→ TASK TO CARRY OUT
Please repeat, from the entries that follow, the lines from the one containing "Click the channel" through the one containing "You are a computer-use agent. The image" exactly, adding nothing.
:: EXCERPTED RECORDS
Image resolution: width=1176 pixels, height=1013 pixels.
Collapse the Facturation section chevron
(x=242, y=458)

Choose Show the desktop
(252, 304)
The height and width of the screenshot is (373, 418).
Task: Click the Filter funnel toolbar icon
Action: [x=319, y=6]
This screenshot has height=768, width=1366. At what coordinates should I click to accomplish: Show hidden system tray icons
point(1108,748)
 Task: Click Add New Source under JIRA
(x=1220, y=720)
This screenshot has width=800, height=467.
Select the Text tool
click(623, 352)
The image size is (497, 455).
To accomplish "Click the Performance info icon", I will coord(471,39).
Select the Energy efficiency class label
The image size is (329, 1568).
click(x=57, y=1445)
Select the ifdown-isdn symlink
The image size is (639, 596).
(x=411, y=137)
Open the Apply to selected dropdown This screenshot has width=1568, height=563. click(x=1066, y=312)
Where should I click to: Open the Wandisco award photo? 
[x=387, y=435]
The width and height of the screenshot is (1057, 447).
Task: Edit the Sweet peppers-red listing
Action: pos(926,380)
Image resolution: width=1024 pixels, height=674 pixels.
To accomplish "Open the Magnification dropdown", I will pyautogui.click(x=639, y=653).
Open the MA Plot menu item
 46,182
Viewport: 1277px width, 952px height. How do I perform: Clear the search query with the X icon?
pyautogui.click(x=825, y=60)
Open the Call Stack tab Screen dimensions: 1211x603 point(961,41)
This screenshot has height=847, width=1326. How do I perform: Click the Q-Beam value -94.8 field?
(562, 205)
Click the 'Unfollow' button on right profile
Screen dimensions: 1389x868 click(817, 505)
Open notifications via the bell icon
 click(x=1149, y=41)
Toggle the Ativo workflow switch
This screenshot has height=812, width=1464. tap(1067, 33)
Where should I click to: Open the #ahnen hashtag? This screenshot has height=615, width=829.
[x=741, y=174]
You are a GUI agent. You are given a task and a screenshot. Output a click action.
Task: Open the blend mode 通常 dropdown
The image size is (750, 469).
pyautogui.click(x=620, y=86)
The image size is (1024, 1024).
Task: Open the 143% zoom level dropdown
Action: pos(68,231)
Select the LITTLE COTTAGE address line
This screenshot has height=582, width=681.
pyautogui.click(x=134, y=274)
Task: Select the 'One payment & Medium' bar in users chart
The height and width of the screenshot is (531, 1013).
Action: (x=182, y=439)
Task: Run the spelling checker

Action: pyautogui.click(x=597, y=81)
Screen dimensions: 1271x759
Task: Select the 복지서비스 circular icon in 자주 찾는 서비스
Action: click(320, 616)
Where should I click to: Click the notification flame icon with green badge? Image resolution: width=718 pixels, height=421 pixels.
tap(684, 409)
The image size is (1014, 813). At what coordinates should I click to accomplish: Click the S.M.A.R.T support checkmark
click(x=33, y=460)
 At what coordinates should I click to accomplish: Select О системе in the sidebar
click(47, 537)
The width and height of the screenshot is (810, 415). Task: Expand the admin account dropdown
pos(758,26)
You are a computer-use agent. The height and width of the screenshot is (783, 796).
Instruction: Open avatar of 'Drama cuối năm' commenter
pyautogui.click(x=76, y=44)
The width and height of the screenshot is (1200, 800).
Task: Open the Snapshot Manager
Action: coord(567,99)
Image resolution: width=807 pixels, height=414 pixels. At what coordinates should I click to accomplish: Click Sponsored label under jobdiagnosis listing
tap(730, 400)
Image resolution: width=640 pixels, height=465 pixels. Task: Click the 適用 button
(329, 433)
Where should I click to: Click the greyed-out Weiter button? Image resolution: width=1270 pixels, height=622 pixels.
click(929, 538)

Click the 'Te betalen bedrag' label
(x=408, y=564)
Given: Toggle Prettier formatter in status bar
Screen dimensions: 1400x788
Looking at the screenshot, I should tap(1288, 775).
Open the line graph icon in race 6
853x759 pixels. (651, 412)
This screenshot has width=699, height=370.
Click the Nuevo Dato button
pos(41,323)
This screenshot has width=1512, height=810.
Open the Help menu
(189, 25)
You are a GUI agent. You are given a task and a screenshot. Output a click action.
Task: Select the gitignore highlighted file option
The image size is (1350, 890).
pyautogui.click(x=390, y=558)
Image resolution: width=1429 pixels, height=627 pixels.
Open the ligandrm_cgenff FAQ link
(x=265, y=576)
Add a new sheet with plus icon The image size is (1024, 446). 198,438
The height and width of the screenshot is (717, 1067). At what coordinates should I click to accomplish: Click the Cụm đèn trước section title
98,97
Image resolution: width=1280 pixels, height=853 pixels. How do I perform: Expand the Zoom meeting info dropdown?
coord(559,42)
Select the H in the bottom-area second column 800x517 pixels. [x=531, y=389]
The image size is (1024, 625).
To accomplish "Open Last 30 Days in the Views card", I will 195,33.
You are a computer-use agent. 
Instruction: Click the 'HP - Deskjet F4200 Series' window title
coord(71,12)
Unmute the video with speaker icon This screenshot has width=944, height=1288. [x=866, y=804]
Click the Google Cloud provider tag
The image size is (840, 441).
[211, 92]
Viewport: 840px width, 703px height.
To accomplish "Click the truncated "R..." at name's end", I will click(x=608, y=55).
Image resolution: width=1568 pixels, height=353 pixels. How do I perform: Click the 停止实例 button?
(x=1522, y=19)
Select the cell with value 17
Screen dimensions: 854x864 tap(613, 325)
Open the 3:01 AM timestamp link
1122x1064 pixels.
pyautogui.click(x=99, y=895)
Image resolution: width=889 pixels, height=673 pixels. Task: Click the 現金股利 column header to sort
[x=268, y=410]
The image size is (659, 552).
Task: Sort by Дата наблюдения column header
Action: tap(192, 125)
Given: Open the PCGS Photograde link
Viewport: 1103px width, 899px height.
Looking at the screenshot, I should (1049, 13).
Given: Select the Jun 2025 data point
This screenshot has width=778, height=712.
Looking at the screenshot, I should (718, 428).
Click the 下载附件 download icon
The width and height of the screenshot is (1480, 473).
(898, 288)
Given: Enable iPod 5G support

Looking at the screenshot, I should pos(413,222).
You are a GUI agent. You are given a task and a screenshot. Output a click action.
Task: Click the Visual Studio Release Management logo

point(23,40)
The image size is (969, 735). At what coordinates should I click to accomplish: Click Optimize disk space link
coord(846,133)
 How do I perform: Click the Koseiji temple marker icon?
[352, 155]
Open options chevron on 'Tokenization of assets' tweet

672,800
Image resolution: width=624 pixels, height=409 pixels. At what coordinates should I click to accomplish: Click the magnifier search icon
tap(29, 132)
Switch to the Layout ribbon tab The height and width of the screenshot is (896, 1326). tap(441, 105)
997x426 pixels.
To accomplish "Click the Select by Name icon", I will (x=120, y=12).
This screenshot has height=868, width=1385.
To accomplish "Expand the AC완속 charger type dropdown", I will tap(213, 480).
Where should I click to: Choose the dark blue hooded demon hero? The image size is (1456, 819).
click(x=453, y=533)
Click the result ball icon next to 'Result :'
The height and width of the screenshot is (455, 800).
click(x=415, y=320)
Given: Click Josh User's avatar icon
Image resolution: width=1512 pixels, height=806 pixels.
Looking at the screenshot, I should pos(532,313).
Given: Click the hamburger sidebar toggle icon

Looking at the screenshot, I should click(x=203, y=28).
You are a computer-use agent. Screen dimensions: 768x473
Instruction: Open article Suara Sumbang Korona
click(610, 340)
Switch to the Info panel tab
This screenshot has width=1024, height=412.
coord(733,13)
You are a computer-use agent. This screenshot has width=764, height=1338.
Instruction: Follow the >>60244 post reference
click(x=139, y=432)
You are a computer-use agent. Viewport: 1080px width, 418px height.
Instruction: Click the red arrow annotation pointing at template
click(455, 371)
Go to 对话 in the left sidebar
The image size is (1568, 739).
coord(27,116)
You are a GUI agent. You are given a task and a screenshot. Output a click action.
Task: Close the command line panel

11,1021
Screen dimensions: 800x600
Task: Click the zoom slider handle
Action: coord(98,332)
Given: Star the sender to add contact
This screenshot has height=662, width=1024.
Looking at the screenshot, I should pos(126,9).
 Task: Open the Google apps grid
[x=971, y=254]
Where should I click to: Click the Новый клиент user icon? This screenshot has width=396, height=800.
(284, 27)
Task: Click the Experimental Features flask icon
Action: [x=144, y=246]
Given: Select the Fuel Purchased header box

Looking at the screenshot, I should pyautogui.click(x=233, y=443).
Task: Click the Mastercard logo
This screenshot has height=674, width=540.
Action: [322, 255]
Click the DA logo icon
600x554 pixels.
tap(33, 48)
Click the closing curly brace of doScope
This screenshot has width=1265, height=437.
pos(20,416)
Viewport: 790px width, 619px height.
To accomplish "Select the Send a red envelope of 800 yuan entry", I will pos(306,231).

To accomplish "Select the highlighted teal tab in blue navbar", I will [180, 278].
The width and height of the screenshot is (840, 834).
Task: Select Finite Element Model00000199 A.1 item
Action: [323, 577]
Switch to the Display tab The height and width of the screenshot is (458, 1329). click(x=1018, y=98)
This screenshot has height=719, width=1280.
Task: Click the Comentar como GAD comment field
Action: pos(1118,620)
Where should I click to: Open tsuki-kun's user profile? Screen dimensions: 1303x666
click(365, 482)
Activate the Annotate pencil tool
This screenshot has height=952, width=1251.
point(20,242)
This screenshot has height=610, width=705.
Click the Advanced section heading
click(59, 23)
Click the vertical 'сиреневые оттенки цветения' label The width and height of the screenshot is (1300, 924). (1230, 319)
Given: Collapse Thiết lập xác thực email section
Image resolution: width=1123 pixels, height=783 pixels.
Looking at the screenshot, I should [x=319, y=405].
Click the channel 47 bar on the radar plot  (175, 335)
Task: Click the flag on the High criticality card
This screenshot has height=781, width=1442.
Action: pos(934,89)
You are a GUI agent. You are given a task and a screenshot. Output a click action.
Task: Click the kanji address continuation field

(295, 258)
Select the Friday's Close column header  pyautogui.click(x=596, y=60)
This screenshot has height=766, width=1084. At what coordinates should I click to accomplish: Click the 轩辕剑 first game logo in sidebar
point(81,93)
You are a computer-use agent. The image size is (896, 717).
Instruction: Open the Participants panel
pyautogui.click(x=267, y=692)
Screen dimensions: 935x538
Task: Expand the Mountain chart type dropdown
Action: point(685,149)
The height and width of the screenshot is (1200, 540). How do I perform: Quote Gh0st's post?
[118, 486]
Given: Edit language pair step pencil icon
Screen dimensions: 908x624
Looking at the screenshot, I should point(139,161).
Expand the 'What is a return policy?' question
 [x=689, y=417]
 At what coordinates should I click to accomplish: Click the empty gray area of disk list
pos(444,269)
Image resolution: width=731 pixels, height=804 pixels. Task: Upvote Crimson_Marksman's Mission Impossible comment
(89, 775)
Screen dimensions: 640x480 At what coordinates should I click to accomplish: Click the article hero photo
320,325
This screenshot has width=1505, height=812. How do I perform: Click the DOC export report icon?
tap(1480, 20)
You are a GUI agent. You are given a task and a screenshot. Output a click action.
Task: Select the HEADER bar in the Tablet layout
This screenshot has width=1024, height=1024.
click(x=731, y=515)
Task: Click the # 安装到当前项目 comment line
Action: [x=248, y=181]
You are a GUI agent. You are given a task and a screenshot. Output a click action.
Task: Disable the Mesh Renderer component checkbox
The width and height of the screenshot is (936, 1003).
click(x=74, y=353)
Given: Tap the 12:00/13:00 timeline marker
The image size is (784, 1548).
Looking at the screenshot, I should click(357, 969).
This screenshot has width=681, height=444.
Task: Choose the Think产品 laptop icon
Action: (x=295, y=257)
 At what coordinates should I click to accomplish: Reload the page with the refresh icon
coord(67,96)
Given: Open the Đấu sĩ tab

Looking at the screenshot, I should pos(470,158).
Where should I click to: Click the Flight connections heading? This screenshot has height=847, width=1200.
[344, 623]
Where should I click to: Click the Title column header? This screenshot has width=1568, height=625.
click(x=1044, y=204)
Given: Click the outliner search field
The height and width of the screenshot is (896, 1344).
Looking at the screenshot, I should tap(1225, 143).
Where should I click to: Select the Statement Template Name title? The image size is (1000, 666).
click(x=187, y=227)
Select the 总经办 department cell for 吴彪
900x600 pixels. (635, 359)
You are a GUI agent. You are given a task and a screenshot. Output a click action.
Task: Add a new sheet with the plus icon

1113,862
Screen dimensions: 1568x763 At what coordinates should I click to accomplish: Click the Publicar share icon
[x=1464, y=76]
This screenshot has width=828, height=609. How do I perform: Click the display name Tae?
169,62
::::
→ WRITTEN SOLUTION
Click the channel 47 bar on the radar plot  (175, 335)
Task: Click the flag on the High criticality card
This screenshot has height=781, width=1442.
Action: pos(934,89)
You are a GUI agent. You are given a task and a screenshot. Output a click action.
Task: Click the kanji address continuation field

(295, 258)
Select the Friday's Close column header  pyautogui.click(x=596, y=60)
This screenshot has height=766, width=1084. At what coordinates should I click to accomplish: Click the 轩辕剑 first game logo in sidebar
point(81,93)
You are a computer-use agent. The image size is (896, 717).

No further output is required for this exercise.